- **GIVEN TEXT**:
* Begin *

Jones stated in his answer that diversity is lacking in this case because Plaintiff operates a branch of its business in Cleveland, Tennessee. A corporation is a citizen of the state in which it is incorporated and the state where its principal place of business is located. 28 U.S.C. § 1332(c). Because it is undisputed that Plaintiff is a Georgia corporation, the Court has jurisdiction over this action unless Plaintiff's principal place of business is Tennessee. A corporation's principal place of business is normally "the place where the corporation maintains its headquarters—provided that the headquarters is the actual center of direction, control, and coordination." Hertz Corp. v. Friend, 559 U.S. 77, 93 (2010). According to Terrie Jones, Plaintiff's Vice President, Plaintiff's principal place of business is in Blairsville, Georgia where it directs, controls, and coordinates operations of the bank (Court File No. 37, Jones Decl., ¶ 6). There being no evidence in the record to refute this representation, Plaintiff has met its burden to establish that its principal place of business is in Georgia and it is therefore not a citizen of Tennessee. Accordingly, the Court concludes that it has diversity jurisdiction over this action.

B. Note

"In a suit on a note, the holder makes out a prima facie case by producing the note signed by the maker and by showing that there is a balance due on the note." Ingram v. Earthman, 993 S.W.2d 611, 631 (Tenn. Ct. App. 1998), abrogated in part on other grounds by Fahrner v. SW Mfg, Inc., 48 S.W.3d 141 (Tenn. 2001), as recognized in Redwing v. Catholic Bishop for Diocese of Memphis, 363 S.W.3d 436, 461 n.25 (Tenn. Ct. App. 2012). Plaintiff has accomplished this here. Plaintiff has presented an affidavit stating Plaintiff is the holder of the note, (Court File No. 37, Jones Aff., ¶ 8), and Jones admitted as much in his answer (Court File No. 15, Answer, ¶ 8). Accordingly, Plaintiff has established a prima facie case of entitlement to payment.

* End *

- **COLLECTED DATA**:

* Begin *

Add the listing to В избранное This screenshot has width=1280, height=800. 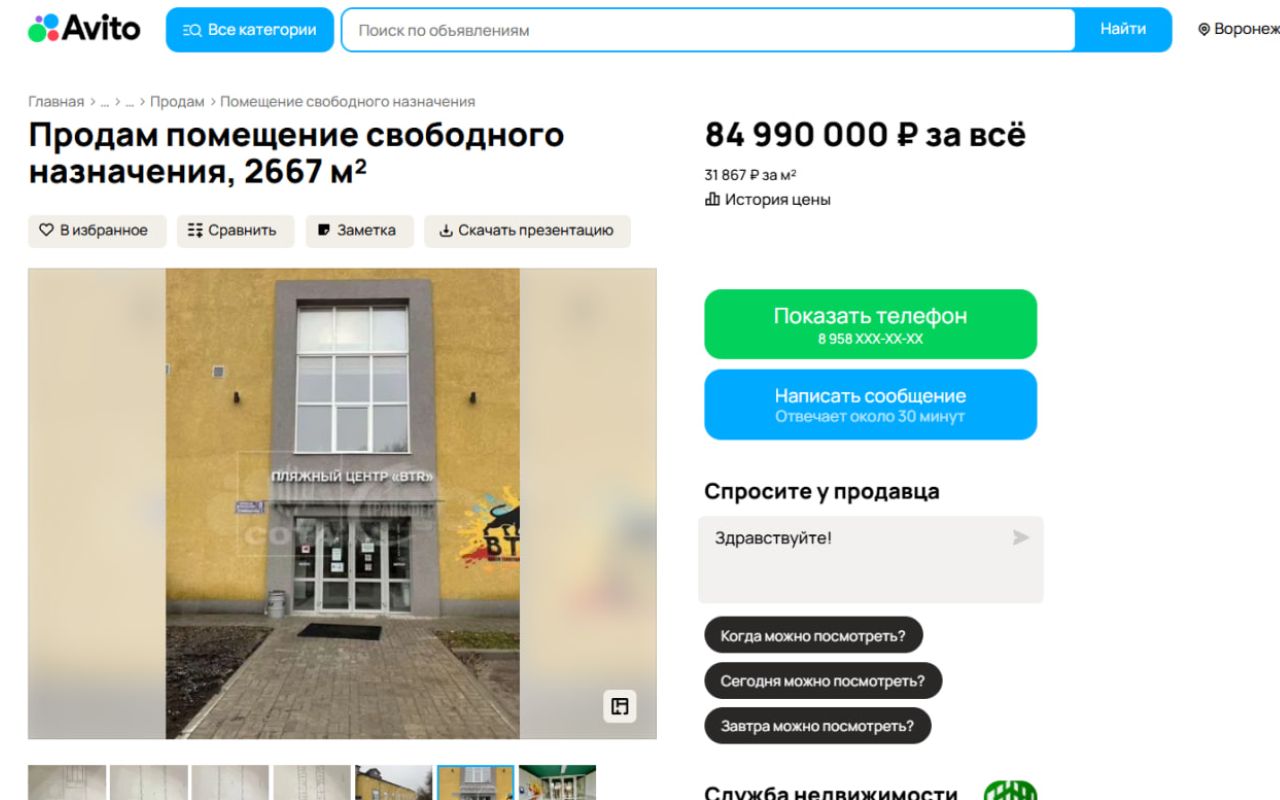(x=97, y=230)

* End *

- **OBJECTIVE A**:
Answer these questions from the court opinion on jurisdiction and the note:
(i) In which state is Plaintiff incorporated?
(ii) What position does Terrie Jones hold with Plaintiff?
(iii) Under the case quoted beneath "B. Note", what must the holder of a note do to make out a prima facie case?
- **OBJECTIVE B**:
Carry on the court opinion on jurisdiction and the note from the point where it stops.

- **EXERCISE RESULT A**:
(i) Georgia.
(ii) Vice President.
(iii) Produce the note signed by the maker and show that there is a balance due on it.

- **EXERCISE RESULT B**:
Moreover, Jones has indicated no reason why he should not be held personally liable on the note. Blyth has failed to pay the indebtedness pursuant to the note. Under Tennessee law, general partners are personally liable, jointly and severally, for the partnership's debts. Hardy v. Miller, No. M1998-00940-COA-R3-CV, 2001 WL 1565549, at *4 (Tenn. Ct. App. Dec. 10, 2001) ("Because partnerships lack a separate legal identity, all partners are individually liable, jointly and severally, for the partnership debts.") (citing Tenn. Code Ann. § 61-1-114); see also Tenn. Code Ann. § 61-1- 306(a) ("[A]ll partners are liable jointly and severally for all obligations of the partnership unless otherwise agreed by the claimant or provided by law."). Accordingly, Jones is liable for the outstanding balance on the note.

Section 61-1-114 was repealed and recodified at Tenn. Code Ann. § 61-1-306. Although some changes were made, no change is relevant here.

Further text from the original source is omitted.